Egypte : le Parlement vote en faveur de la prolongation du mandat de Sissi jusqu'en 2030

Le président égyptien Abdel Fattah al-Sisi à Dakar (Sénégal), le 12 avril 2019.
Le président égyptien Abdel Fattah al-Sisi à Dakar (Sénégal), le 12 avril 2019. (SEYLLOU / AFP)

Ce vote doit être encore validé par un référendum populaire, qui devrait être organisé dans les prochains jours.

Une révision constitutionnelle sur mesure ? Le Parlement égyptien a approuvé, mardi 16 avril, un amendement à la Constitution permettant au président Abdel Fattah al-Sissi, élu en 2014 et accusé de graves violations des droits humains, de rester au pouvoir jusqu'en 2030. Le texte a été approuvé par une majorité des 596 députés, selon des médias officiels égyptiens. La législature, en place depuis 2016, est majoritairement favorable au président.

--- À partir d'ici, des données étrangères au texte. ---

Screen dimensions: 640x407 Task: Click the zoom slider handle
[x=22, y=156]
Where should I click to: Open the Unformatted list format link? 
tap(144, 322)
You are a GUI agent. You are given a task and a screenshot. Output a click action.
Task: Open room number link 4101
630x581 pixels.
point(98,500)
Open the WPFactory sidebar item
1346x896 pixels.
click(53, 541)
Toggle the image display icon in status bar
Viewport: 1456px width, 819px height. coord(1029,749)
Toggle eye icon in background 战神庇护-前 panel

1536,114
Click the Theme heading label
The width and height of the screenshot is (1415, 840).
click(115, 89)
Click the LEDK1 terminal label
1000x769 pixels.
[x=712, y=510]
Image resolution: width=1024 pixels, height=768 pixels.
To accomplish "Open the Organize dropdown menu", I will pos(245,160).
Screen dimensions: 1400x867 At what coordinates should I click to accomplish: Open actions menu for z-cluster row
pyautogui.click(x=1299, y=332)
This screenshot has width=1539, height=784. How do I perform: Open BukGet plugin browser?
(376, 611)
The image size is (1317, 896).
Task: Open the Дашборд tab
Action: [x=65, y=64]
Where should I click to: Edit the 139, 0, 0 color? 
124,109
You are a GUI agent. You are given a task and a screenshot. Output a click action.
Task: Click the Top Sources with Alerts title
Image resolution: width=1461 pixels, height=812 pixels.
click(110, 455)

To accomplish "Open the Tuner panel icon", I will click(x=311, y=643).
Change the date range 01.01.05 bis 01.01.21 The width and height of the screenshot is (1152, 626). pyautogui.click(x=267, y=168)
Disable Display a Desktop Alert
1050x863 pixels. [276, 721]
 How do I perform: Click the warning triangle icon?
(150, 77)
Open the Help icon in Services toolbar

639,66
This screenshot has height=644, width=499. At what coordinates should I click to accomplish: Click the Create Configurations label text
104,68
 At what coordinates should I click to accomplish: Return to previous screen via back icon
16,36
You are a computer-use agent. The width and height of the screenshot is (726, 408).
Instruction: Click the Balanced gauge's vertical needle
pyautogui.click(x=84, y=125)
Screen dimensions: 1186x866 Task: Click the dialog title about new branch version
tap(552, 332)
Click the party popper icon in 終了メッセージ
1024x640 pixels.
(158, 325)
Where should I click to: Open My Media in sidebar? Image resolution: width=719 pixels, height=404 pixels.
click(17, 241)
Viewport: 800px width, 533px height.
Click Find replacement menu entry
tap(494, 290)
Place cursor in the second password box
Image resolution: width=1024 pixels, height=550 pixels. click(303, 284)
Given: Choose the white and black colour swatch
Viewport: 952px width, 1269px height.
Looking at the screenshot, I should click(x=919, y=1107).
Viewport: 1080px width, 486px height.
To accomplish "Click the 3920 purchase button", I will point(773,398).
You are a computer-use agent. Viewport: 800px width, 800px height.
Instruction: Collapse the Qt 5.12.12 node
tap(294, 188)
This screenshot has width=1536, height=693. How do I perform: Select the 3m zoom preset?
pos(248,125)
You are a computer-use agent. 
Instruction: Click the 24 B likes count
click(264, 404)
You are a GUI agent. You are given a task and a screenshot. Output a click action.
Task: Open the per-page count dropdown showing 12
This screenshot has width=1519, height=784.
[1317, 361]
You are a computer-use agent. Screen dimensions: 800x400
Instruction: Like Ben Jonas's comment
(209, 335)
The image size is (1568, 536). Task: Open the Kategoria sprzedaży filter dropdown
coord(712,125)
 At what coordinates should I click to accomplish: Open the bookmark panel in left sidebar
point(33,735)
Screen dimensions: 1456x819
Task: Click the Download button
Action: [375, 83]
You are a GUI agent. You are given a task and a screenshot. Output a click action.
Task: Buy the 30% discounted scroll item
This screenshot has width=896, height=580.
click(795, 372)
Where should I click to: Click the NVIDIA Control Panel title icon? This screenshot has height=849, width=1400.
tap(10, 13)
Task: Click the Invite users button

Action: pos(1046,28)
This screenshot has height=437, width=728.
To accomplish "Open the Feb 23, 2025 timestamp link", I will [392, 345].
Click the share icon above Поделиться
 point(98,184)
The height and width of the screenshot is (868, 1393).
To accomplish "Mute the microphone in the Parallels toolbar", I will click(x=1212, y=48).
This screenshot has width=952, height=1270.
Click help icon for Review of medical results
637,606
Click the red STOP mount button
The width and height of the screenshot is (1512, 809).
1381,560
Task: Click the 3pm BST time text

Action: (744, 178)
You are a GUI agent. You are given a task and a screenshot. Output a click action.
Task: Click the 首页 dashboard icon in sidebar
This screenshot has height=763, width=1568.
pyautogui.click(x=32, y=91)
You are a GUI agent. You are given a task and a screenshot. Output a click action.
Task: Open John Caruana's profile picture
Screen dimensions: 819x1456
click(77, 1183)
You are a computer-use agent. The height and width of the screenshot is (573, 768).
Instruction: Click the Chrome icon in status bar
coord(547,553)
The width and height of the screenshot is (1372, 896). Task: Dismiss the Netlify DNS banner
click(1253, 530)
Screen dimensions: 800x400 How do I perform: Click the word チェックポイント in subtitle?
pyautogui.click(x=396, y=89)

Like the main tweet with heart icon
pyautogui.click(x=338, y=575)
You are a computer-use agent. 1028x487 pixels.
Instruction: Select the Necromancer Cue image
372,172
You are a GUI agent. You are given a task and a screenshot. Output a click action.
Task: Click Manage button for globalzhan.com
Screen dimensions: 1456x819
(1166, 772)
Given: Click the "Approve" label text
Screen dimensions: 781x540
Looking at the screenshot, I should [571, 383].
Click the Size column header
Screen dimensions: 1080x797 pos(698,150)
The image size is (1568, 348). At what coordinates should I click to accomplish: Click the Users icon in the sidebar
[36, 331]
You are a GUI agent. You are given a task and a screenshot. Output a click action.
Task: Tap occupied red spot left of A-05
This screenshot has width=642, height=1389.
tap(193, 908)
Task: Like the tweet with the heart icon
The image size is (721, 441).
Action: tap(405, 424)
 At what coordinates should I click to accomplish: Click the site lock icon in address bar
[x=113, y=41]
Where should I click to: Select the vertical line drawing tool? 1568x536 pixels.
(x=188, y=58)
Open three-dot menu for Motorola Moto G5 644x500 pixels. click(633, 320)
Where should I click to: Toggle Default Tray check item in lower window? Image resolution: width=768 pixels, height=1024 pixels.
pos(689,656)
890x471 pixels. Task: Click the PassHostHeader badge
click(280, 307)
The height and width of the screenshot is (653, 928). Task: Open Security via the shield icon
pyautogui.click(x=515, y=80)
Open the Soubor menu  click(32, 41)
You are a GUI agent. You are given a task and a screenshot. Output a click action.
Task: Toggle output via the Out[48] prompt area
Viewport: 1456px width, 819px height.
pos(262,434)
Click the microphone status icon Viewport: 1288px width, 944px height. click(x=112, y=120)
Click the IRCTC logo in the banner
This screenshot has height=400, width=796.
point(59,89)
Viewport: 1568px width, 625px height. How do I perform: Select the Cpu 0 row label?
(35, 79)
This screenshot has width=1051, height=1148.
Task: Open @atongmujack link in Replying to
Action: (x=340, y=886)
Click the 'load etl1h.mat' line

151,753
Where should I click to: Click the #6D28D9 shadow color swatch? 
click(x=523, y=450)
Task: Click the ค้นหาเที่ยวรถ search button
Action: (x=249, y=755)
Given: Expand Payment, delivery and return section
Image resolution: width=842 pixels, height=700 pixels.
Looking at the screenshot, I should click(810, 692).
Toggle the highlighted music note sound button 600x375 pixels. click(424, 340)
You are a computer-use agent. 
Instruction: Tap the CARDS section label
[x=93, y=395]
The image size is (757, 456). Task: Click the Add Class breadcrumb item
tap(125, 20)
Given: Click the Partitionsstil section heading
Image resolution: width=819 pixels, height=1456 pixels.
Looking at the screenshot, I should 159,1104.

Abdel Fattah al-Sissi a été élu en 2014 avec 96,9% des voix pour un mandat de quatre ans puis réélu en 2018 avec un score 97,08%. Le nombre de mandat était jusqu'à présent limité à deux. Le nouvel article 140 permet ainsi de faire passer le deuxième mandat d'Abdel Fattah al-Sissi de quatre à six ans, portant ainsi son terme à 2024. Le chef de l'Etat pourrait en outre se représenter en 2024 à un troisième mandat de six ans. Le vote du Parlement doit encore être suivi d'un référendum, qui devrait être organisé dans les prochains jours. 

Les libertés publiques en danger

Outre la durée du mandat présidentiel, la révision constitutionnelle doit aussi accroître le contrôle du pouvoir judiciaire par l'exécutif et institutionnaliser le rôle politique de l'armée, pilier du régime. Face à la situation, Amnesty International a déclaré que les amendements adoptés allaient "élargir les procès militaires pour les civils, saper l'indépendance de la justice, renforcer l'impunité des membres des forces de l'ordre pour les violations des droits humains, et intensifier le climat de répression qui existe déjà dans le pays".

Cette révision "démontre le mépris du pouvoir égyptien pour les droits de tous en Egypte" a ajouté la directrice adjointe pour le Moyen-Orient de l'ONG de défense des droits humains, dans un communiqué.